Deuxième économie de la zone euro derrière l'Allemagne, la France en est l'un des cancres budgétaires. Elle affiche le deuxième déficit le plus élevé, à 5,1% du PIB en 2025, derrière la Belgique (5,2%). Un niveau trop important pour lui permettre de stabiliser sa dette, la troisième plus élevée (par rapport au PIB) après celles de la Grèce et de l'Italie.

"Notre position relative, par rapport aux autres pays, s'est nettement dégradée", renchérit Bruno Cavalier, économiste chez Oddo BHF.

Dans le budget, le poste consacré au remboursement de la dette est devenu le premier de l'Etat, devant celui de l'Education (hors pensions), rappelait récemment le ministre français de l'Economie Roland Lescure lors d'un colloque à la Cour des comptes, évoquant un "coût de la dette record".

Le service de la dette de l'Etat devrait ainsi atteindre 64 milliards d'euros en 2026, et "pourrait augmenter jusqu'à 100 milliards dans les années qui viennent", avait-il ajouté.

"Notre charge d'intérêts de la dette va mécaniquement augmenter" car "le renouvellement de la dette va nous coûter plus cher qu'avant", souligne Mathieu Plane. "C'est très important d'être crédibles pour garantir un financement bon marché" des investisseurs.

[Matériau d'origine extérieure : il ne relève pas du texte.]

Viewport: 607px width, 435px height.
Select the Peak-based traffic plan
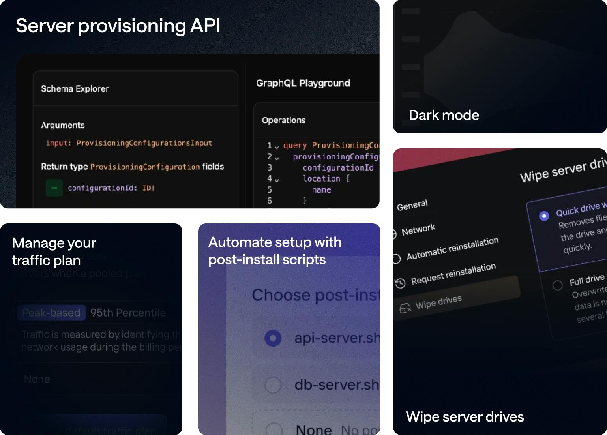[x=51, y=313]
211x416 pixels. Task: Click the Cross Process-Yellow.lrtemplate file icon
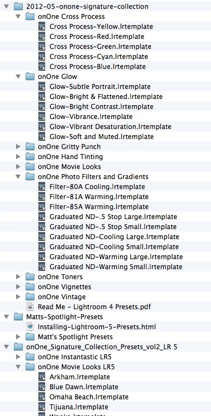click(x=42, y=27)
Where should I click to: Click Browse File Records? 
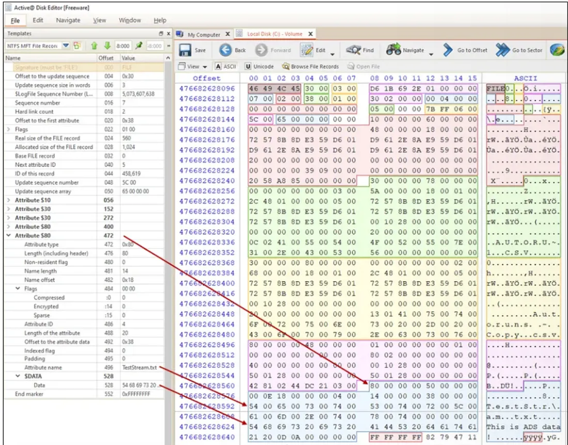point(310,67)
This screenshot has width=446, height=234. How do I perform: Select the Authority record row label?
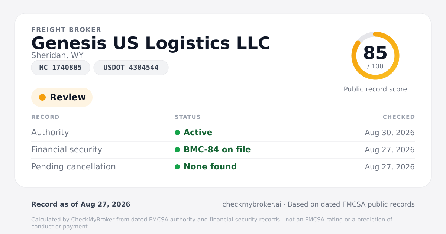50,133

Le gouvernement français veut afficher une trajectoire vertueuse: il s'est fixé comme objectif un déficit à 5% en 2026, avec une dette à 118,4% du PIB, avant de ramener son déficit sous 3% en 2029, avec une dette stabilisée à 118% du PIB.

Comité d'alerte 

Mais la tâche s'annonce ardue. Selon une étude réalisée par quatre économistes de l'Institut des politiques macroéconomiques et internationales (i-MIP), il existerait un peu plus d'une chance sur deux (55%) de rater la cible des 118% du PIB en 2029.

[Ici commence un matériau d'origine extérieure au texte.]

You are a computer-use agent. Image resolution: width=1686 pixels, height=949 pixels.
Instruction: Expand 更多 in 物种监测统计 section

Le redressement des finances publiques est d'autant plus complexe que le gouvernement, en quête d'un budget pour 2027 - dont il doit présenter les grandes lignes mi-juillet -, a promis d'éviter les hausses d'impôts.

Pour faire le point sur la situation, il réunira prochainement un Comité d'alerte des finances publiques. Ce Comité devrait être l'occasion d'annoncer de nouvelles coupes budgétaires pour compenser le coût de la guerre au Moyen-Orient, après déjà 6 milliards d'euros d'économies présentées en avril.

Dans un contexte économique difficile, le gouvernement devrait aussi abaisser ses prévisions de croissance pour 2026, actuellement de 0,9%. La Banque de France a revu à la baisse les siennes à 0,5% du PIB (contre 0,9% avant). L'Insee, elle, table sur 0,7%.

Face à une équation budgétaire complexe, le ministre des Comptes publiques David Amiel a aussi missionné quatre économistes pour réfléchir à des scénarios de redressement des finances publiques dès 2027. Ils devraient rendre leurs conclusions début juillet.